La réciproque est-elle exacte ? Les choix énergétiques influent-t-ils sur les choix politiques ultérieurs ? La réponse à cette question appelle une réflexion sur le plan interne comme sur le plan international.
Sur le plan interne, il est indiscutable que certains choix énergétiques ont un impact politique considérable. Deux exemples viendront illustrer le propos : celui du nucléaire et celui du choix entre le pétrole et les énergies renouvelables.
Le choix du nucléaire, qui présente un avantage au niveau des émissions de gaz à effet de serre, présente un inconvénient majeur : il est difficilement soluble dans la démocratie. Tout d’abord, et on rejoint le propos préliminaire, le nucléaire a toujours été imposé. En France, il n’a même pas fait l’objet d’un débat parlementaire puisque, jusqu’au projet de loi qui va être aujourd’hui en discussion, et hormis la question des déchets, aucune loi n’est jamais venue l’encadrer, ni, a fortiori, décider du nucléaire. Sur ce dernier point, la seule loi existante est celle du 13 juillet 2005 qui a décidé de la poursuite de ce programme dont certains ont dit qu’il avait été imposé au pouvoir politique. A fortiori, il n’a jamais été question de consulter les Français par voie référendaire, tant les pouvoirs publics craindraient une réponse négative. Comble de l’ironie, la très récente concertation publique ouverte à propos de la réalisation d’un EPR à Flamanville est intervenue alors que le parlement avait déjà voté le principe de sa réalisation. Bel exemple de démocratie participative !
Si le nucléaire ne se prête pas au choix démocratique, il s’accommode tout aussi mal du droit à l’information, pourtant reconnu de manière internationale, communautaire et constitutionnelle. La réapparition du secret défense, il y a deux ans, a fait sortir du champ de l’information du public des éléments qui pourtant concernaient directement son droit à l’information. Et l’actuel projet de loi sur la sécurité nucléaire, qui prétend créer une autorité indépendante, ne fait en réalité que légaliser la commission occulte dite PEON qui avait, au début des années 1970, convaincu Georges Pompidou de lancer le programme nucléaire. La haute autorité « indépendante » sera composée de personnes venues du monde du nucléaire, sans aucun pluralisme ni dans les disciplines (aucun médecin n’est prévu) ni dans la sensibilité au regard du nucléaire ; elle disposera du pouvoir de réglementer, de contrôler, de nommer les inspecteurs, de déterminer l’information communicable au public, de participer à la diplomatie française… Et ce sans aucun contre-pouvoir. Nous tournons le dos à la démocratie et ce texte traduit très clairement les raisons pour lesquelles le choix du nucléaire ne peut pas, dans l’esprit de nos gouvernants, accepter le fonctionnement démocratique. Il est vrai que cette forme de totalitarisme n’existe pas dans tous les pays qui ont fait le choix du nucléaire. Mais le risque radiologique inhérent à cette technique et les menaces terroristes rendent de plus en plus difficile l’application des règles de droit commun dans ce domaine.

**DONNÉES ENREGISTRÉES:**

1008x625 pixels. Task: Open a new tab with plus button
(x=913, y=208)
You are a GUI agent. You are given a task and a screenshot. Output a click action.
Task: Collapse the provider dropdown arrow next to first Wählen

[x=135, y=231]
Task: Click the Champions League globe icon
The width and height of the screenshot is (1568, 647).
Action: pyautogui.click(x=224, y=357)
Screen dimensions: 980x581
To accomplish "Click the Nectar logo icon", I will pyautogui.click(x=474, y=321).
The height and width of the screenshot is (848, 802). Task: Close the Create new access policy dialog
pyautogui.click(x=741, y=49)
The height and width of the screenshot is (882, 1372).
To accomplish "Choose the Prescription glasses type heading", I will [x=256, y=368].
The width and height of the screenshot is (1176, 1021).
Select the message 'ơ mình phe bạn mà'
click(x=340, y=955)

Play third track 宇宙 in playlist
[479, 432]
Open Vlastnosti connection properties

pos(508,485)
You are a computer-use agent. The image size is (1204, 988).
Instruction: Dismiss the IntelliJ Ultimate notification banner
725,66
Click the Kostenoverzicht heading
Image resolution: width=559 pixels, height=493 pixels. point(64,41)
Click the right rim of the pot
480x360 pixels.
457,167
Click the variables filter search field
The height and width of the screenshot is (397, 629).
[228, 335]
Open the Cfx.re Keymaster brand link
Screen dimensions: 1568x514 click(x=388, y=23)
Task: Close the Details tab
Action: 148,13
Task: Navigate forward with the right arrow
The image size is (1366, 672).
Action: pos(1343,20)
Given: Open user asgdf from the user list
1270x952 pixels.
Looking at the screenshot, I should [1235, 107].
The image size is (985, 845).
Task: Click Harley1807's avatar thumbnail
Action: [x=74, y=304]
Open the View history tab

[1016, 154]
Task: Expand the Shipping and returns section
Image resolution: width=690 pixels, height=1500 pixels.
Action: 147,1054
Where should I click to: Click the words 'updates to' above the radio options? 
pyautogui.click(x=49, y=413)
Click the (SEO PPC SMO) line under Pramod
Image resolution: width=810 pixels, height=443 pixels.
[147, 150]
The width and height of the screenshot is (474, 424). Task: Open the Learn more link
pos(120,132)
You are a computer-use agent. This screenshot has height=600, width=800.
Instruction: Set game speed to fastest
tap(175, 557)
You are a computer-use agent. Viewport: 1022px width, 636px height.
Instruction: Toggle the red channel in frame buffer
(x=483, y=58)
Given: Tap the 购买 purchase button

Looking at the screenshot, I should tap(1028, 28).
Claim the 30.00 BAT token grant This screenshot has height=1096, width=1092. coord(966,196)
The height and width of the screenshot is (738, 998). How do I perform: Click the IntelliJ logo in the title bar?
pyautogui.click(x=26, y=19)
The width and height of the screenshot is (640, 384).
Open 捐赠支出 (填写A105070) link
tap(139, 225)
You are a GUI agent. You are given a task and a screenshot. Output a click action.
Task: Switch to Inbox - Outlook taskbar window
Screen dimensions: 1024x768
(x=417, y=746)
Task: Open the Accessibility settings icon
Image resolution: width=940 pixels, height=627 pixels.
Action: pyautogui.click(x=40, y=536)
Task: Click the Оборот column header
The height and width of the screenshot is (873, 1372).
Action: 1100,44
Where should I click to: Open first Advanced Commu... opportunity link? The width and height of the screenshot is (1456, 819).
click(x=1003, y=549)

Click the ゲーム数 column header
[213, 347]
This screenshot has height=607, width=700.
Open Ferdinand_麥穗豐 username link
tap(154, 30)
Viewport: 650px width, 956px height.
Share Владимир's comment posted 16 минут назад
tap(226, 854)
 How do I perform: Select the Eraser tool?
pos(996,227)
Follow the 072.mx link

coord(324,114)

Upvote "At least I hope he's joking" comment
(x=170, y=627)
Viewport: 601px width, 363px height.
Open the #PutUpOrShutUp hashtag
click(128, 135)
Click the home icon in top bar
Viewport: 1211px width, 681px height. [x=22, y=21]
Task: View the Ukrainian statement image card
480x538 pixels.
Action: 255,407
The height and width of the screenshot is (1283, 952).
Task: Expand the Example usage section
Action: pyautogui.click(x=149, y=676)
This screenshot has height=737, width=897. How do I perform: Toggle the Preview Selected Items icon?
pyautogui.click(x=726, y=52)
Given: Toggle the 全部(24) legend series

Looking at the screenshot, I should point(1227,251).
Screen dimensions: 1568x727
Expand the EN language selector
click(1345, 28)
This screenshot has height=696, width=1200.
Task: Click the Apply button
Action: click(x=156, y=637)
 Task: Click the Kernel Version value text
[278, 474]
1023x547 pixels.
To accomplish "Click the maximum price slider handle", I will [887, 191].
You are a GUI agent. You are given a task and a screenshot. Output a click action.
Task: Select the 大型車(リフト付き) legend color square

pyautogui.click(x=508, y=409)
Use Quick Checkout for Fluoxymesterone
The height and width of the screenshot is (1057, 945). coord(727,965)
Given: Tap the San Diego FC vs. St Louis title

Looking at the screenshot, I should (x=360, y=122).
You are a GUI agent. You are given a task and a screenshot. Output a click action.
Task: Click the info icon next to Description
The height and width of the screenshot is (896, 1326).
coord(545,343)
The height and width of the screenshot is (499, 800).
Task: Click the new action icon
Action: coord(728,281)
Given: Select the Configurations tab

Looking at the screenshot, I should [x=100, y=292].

**CONSIGNE 1:**
Réécris le passage du texte sur les choix énergétiques en commençant à "La réciproque est-elle" et en finissant à "les énergies renouvelables.", avec "énergies vertes" à la place de "énergies renouvelables".
**CONSIGNE 2:**
Les affirmations suivantes sont-elles conformes au texte sur les choix énergétiques ? Réponds par oui ou par non et cite les mots du texte qui tranchent.
(a) En France, le nucléaire a fait l'objet d'un débat parlementaire.
(b) La loi du 13 juillet 2005 a décidé de la poursuite du programme nucléaire.
(c) Un médecin est prévu dans la composition de la haute autorité.
**CONSIGNE 3:**
Poursuis le texte sur les choix énergétiques et la démocratie après sa dernière phrase.

**RÉPONSE ATTENDUE 1:**
La réciproque est-elle exacte ? Les choix énergétiques influent-t-ils sur les choix politiques ultérieurs ? La réponse à cette question appelle une réflexion sur le plan interne comme sur le plan international.
Sur le plan interne, il est indiscutable que certains choix énergétiques ont un impact politique considérable. Deux exemples viendront illustrer le propos : celui du nucléaire et celui du choix entre le pétrole et les énergies vertes.

**RÉPONSE ATTENDUE 2:**
(a) Non : « il n’a même pas fait l’objet d’un débat parlementaire ».
(b) Oui : « la seule loi existante est celle du 13 juillet 2005 qui a décidé de la poursuite de ce programme ».
(c) Non : « aucun médecin n’est prévu ».

**RÉPONSE ATTENDUE 3:**
Quant au choix entre hydrocarbures et investissements massifs dans les énergies renouvelables, il emporte avec lui des conséquences politiques considérables. Car les énergies renouvelables constituent le ferment d’une décentralisation massive : dès lors que les collectivités territoriales et les entreprises pourront fabriquer leur propre énergie, le levier politique que représente la distribution de l’énergie et sa fabrication centralisée se réduira d’autant. Il est probable qu’une partie de la réticence française à s’engager dans cette voie tient précisément à la tradition jacobine et centralisatrice défendue non seulement par la technostructure mais aussi par les syndicats. Par ailleurs, la crise énergétique sera d’autant plus grave que les pays auront, comme les États-Unis, fait le choix d’un pétrole bon marché et décidé d’un aménagement du territoire dans lequel les trajets en automobile sont la seule solution. Tant qu’une solution alternative n’aura pas été trouvée, l’extension indéfinie des banlieues risque de ruiner nombre de ceux qui auront choisi ou subi ce mode de vie.
Mais les choix énergétiques n’ont pas seulement des conséquences en termes de politique intérieure. Sans revenir sur les choix de politique internationale des États-Unis et les liens qu’ils peuvent avoir avec leur politique pétrolière, il faut simplement garder à l’esprit le fait qu’il en va de même de la plupart des États, à commencer par le nôtre. Il est impossible de comprendre la politique étrangère de la France depuis la fin de la deuxième guerre mondiale si on n’y intègre pas les considérations nucléaires et pétrolières. Ainsi, la politique irakienne et la politique iranienne de la France ne sont compréhensibles que pour autant que la dimension de la vente du nucléaire civil et l’ambiguïté française sur le nucléaire militaire sont prises en considération. Car les dimensions politiques et économiques sont étroitement mêlées dans la mesure où les chefs d’État ont pris l’habitude de devenir les ambassadeurs de leurs grandes industries et, s’agissant de la France, plus particulièrement du pétrole et de la vente des centrales nucléaires. Et le poids de ses intérêts est tel que la prudence la plus élémentaire est laissée de côté lorsque, comme si les précédents irakien et iranien ne suffisaient pas, on décide de vendre des centrales nucléaires à la Libye. Et on ne peut ensuite trop mal se comporter, même pour des raisons de haute politique, avec un client… Ainsi, les orientations diplomatiques sont bien davantage impactées par les choix énergétiques et industriels que l’inverse.
En définitive, les choix énergétiques, entendus non seulement comme des choix publics en faveur de telle ou telle énergie mais comme des choix politico-économiques en faveur de certaines filières, modèlent bien les choix politiques qu’ils soient intérieurs ou extérieurs.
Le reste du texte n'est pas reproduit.